* Task prompt
Once you reach the line that holds "Click the CoinMarketCap watermark text" in the listing below, output it and every line after it through the line that holds "This screenshot has width=1291, height=723.", word for word.

* Stored data
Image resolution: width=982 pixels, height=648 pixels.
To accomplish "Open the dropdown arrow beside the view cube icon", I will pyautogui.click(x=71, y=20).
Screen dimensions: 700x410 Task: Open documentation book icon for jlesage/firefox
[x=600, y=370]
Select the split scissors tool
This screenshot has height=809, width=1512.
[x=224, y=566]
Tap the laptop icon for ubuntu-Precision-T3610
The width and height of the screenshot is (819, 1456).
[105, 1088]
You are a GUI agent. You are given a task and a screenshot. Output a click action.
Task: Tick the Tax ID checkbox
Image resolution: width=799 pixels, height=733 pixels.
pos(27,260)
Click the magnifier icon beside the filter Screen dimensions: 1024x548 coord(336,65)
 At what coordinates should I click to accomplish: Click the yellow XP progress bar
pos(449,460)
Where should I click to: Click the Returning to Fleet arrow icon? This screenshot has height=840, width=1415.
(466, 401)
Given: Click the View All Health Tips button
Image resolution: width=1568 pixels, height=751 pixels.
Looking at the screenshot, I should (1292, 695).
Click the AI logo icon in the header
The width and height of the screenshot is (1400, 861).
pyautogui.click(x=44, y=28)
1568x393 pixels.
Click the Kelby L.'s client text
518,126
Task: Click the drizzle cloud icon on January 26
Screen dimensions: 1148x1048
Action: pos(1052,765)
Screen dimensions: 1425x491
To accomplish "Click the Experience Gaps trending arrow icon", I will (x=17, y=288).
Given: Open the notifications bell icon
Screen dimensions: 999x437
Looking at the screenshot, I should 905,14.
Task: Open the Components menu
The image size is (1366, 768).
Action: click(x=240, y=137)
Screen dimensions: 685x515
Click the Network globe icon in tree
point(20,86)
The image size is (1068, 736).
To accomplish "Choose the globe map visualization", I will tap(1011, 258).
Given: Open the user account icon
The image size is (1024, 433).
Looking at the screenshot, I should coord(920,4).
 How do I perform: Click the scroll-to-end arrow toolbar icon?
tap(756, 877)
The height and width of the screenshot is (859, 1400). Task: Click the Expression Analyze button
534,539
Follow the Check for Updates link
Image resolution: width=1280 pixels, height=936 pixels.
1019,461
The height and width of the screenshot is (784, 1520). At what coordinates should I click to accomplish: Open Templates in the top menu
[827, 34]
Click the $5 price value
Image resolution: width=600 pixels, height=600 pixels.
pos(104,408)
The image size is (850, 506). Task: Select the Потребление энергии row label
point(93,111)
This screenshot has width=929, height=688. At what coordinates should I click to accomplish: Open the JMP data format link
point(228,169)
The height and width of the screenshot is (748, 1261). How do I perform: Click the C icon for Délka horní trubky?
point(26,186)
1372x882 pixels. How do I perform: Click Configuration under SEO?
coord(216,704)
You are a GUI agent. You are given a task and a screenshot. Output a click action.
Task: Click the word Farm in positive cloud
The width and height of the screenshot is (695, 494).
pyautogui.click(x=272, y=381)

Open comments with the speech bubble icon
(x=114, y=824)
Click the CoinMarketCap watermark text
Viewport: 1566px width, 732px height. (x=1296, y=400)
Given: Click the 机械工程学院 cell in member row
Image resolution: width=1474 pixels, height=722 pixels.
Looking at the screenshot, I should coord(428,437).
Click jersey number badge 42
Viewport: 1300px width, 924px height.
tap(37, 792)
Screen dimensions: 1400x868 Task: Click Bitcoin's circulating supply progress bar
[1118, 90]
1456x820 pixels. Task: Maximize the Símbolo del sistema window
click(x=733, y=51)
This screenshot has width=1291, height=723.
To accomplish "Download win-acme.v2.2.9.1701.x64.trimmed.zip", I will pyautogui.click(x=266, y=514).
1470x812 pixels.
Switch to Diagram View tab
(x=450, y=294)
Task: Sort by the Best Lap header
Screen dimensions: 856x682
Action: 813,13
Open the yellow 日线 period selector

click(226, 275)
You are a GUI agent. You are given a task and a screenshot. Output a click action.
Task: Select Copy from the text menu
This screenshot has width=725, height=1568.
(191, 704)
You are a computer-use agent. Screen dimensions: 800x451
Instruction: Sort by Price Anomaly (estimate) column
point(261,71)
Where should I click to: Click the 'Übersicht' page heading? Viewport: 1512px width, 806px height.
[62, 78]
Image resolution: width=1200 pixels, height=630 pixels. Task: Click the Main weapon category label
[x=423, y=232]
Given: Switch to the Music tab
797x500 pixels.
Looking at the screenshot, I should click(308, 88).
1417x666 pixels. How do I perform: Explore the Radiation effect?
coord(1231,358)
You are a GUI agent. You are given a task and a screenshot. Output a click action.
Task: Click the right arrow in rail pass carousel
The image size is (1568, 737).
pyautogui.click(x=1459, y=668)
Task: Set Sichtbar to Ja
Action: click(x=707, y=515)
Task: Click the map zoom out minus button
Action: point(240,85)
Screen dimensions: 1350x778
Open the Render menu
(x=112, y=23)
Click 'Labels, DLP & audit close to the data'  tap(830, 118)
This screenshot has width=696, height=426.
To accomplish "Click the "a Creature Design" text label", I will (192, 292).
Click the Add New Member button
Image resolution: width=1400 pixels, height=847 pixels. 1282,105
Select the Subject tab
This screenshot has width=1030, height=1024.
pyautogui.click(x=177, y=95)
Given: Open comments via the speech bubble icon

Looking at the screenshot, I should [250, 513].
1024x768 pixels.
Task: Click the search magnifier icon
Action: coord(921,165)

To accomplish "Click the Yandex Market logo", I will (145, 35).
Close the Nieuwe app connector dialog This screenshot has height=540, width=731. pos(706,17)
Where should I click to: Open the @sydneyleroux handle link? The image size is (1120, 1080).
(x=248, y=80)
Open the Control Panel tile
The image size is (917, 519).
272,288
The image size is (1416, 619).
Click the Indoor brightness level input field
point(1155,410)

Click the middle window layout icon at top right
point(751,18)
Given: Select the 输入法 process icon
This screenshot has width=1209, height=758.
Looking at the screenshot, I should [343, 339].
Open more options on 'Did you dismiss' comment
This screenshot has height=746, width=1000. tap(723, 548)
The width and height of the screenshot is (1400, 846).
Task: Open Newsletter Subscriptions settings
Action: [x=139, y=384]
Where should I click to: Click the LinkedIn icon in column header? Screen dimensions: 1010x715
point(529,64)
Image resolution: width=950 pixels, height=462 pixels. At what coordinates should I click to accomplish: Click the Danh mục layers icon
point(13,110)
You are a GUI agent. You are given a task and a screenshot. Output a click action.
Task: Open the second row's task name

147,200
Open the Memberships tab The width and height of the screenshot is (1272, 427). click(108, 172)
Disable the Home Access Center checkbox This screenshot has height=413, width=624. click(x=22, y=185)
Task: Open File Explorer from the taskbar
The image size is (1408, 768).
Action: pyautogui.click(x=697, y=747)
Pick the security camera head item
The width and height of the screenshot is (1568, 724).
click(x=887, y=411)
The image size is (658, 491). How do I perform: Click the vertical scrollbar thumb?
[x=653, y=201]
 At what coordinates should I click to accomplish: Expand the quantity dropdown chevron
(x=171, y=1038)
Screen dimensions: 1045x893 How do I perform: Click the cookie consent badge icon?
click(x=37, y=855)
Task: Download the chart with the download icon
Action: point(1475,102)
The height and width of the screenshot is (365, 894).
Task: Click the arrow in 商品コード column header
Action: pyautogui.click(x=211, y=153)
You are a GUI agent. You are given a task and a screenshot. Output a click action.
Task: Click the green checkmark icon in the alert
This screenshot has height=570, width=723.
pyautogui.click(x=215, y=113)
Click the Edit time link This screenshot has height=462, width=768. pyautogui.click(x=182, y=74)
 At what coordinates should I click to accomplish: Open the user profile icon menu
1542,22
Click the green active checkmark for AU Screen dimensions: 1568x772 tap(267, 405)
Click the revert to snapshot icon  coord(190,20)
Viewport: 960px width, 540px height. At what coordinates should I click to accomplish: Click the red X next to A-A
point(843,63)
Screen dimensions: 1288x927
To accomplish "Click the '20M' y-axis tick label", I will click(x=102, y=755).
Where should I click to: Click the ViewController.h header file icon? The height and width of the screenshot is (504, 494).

* Finished exercise
Click the CoinMarketCap watermark text
Viewport: 1566px width, 732px height. (x=1296, y=400)
Given: Click the 机械工程学院 cell in member row
Image resolution: width=1474 pixels, height=722 pixels.
Looking at the screenshot, I should coord(428,437).
Click jersey number badge 42
Viewport: 1300px width, 924px height.
tap(37, 792)
Screen dimensions: 1400x868 Task: Click Bitcoin's circulating supply progress bar
[1118, 90]
1456x820 pixels. Task: Maximize the Símbolo del sistema window
click(x=733, y=51)
This screenshot has width=1291, height=723.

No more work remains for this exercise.